MPRJ faz acordo com Felipe Neto por “defesa dos interesses de crianças e adolescentes na internet”

O Ministério Público do Rio de Janeiro (MPRJ) assinou, na última sexta-feira (18), um Termo de Ajustamento de Conduta (TAC) com o youtuber Felipe Neto “para adoção de medidas em defesa dos interesses de crianças e adolescentes na internet”.

Segundo o MPRJ, o youtuber vai disponibilizar em seu canal, em até 60 dias, vídeos explicativos sobre classificação indicativa e faixas etárias, além de fazer, em até 30 dias, a revisão de todos os seus vídeos para disponibilização da classificação indicativa nos títulos.

O acordo também prevê que Neto disponibilize, em até oito meses, um curso digital gratuito multidisciplinar, que vai abordar assuntos como controle parental sobre o uso da internet por menores e proteção de crianças e adolescentes no ambiente virtual.

Inquérito por corrupção de menores

O acordo, assinado na última sexta-feira (18), tem origem no inquérito aberto contra Felipe Neto no começo do mês de novembro por suposta corrupção de menores. Na ocasião, a Delegacia de Repressão a Crimes de Informática (DRCI) indiciou o youtuber por não limitar a classificação de vídeos em seu canal que teriam “conteúdo e linguajar inapropriado para menores”.

“Ao assinarem o TAC, ambas as partes estão tendo ganhos, no sentido de chegar a um bom termo, a um ponto que será produtivo para a sociedade." - pontuou a promotora de Justiça Rosana Cipriano. 
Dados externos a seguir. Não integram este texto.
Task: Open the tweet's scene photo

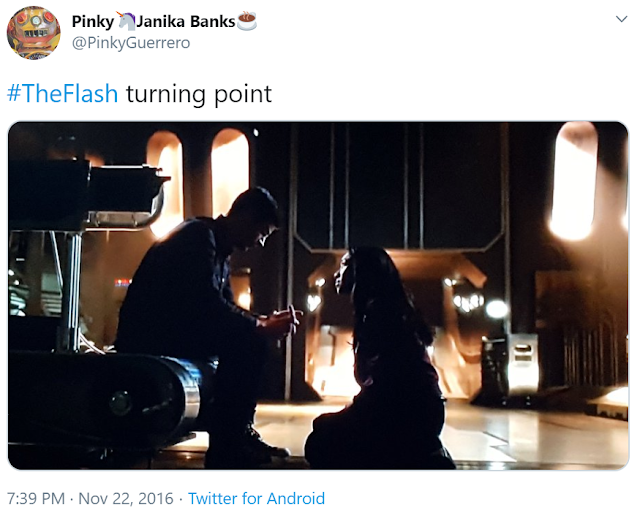Action: click(x=318, y=295)
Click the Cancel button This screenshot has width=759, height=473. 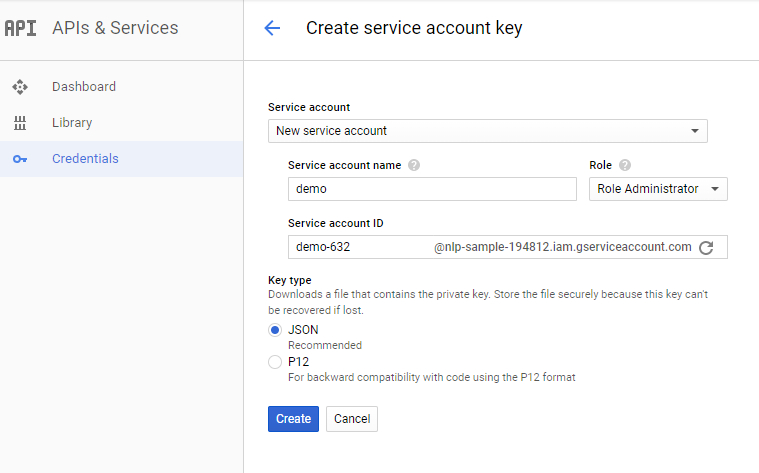point(352,419)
Após assinar o TAC digitalmente, Felipe Neto parabenizou o trabalho que o MPRJ vem fazendo na defesa dos direitos de crianças e adolescentes:

“Ao longo desse processo, com nossas várias reuniões, fiquei positivamente surpreso e feliz com o esforço do trabalho da instituição neste sentido. Comecei a produzir conteúdo para a internet em 2010, sem jamais imaginar que meus vídeos atingiriam tamanha repercussão. De lá para cá, e ainda mais intensamente nos últimos dois anos, tenho mergulhado em instrução, educação e estudo, para compreender como meu trabalho impacta na vida de uma família, no cotidiano de um jovem. Quero, cada vez mais, compreender esse processo, para poder usá-lo para o bem. E o MPRJ, à luz desse TAC, é um parceiro nessa busca. Quero ser auxílio, nunca um obstáculo. Contem comigo para qualquer coisa em que possa contribuir para levar a educação digital e a conscientização social para todos.”